Suivez les Internationaux des États-Unis sur les ondes de RDS et dans notre environnement multiplex sur RDS.ca.
Leylah Annie Fernandez a un grand moment qui l’attend vendredi matin, à Flushing Meadows.
Une grande opportunité.
La Québécoise se retrouvera devant un immense défi, alors qu’elle affrontera la troisième raquette mondiale Jessica Pegula sur le Stade Arthur-Ashe.
L’idée d’atteindre le quatrième tour des Internationaux des États-Unis devrait largement suffire pour motiver Fernandez, qui aura tout de même une motivation supplémentaire face à Pegula.
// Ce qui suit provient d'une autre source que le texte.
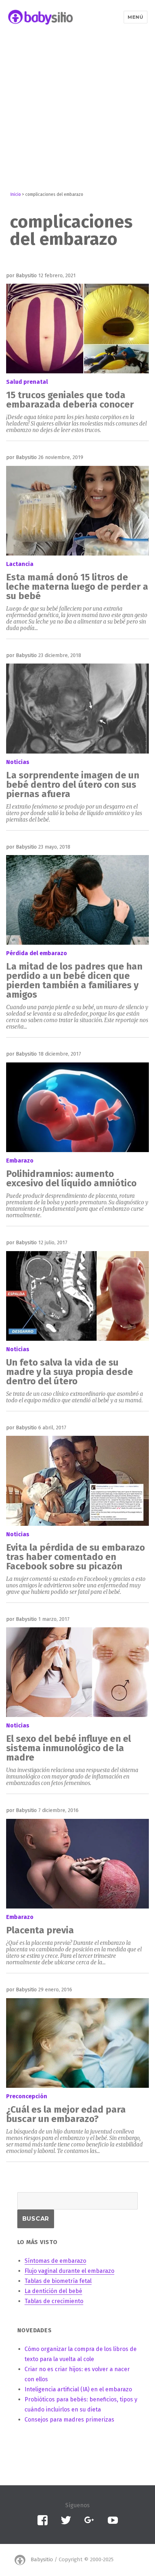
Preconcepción (26, 2096)
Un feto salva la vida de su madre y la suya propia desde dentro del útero (69, 1372)
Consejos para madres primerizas (69, 2419)
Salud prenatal (27, 381)
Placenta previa (40, 1930)
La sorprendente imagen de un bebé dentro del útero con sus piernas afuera (72, 785)
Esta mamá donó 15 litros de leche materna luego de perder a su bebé (77, 587)
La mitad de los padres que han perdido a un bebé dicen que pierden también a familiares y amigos (74, 980)
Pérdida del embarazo (36, 953)
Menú (135, 17)
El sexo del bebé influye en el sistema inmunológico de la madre (68, 1748)
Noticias (17, 762)
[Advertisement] (77, 111)
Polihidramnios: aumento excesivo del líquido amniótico (71, 1178)
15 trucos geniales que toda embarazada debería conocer (70, 400)
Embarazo (20, 1160)
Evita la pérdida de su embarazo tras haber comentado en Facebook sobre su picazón (75, 1557)
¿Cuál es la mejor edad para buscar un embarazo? (66, 2114)
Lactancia (20, 564)
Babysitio (42, 2559)
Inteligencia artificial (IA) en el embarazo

À son dernier duel contre Pegula, à Miami en mars, Fernandez avait été complètement dominée dans un revers en deux manches identiques de 6-2.
Vendredi, elle aura donc la chance de prouver que ce n’était qu’une erreur de parcours.
« C’est une nervosité excitante. C’est comme si elle voulait jouer aujourd’hui », a confié son père et entraîneur Jorge jeudi soir, à Mark Master de TSN.
« Elle veut jouer. Le dernier match à Miami, elle était frustrée de ne pas avoir joué du bon tennis. Elle voulait vraiment ce duel, elle sait ce qui s’écrit à propos de ce duel. Jess est la no 3 au monde. Je pense qu’elle veut aller prouver à tout le monde que le point d’exclamation dans le jeu de Leylah est toujours là. »
Historiquement, Fernandez a perdu trois de ses quatre duels contre Pegula.
Sauf que si on écarte le dernier match, elle a toujours livré une excellente opposition à l’Américaine. Les deux matchs précédents s’étaient d’ailleurs terminés lors d’une manche ultime.
Jeudi, son père s’attend à une véritable guerre.
« On doit se battre. Ce ne sera pas un match de tennis, ce sera une bagarre de rue. Jess a une habilité incroyable pour élever son niveau de jeu constamment. Si vous élevez votre niveau de jeu, elle le fait aussi. Ça met les bases pour un bon duel de poids lourds sur le terrain », a lancé Jorge Fernandez.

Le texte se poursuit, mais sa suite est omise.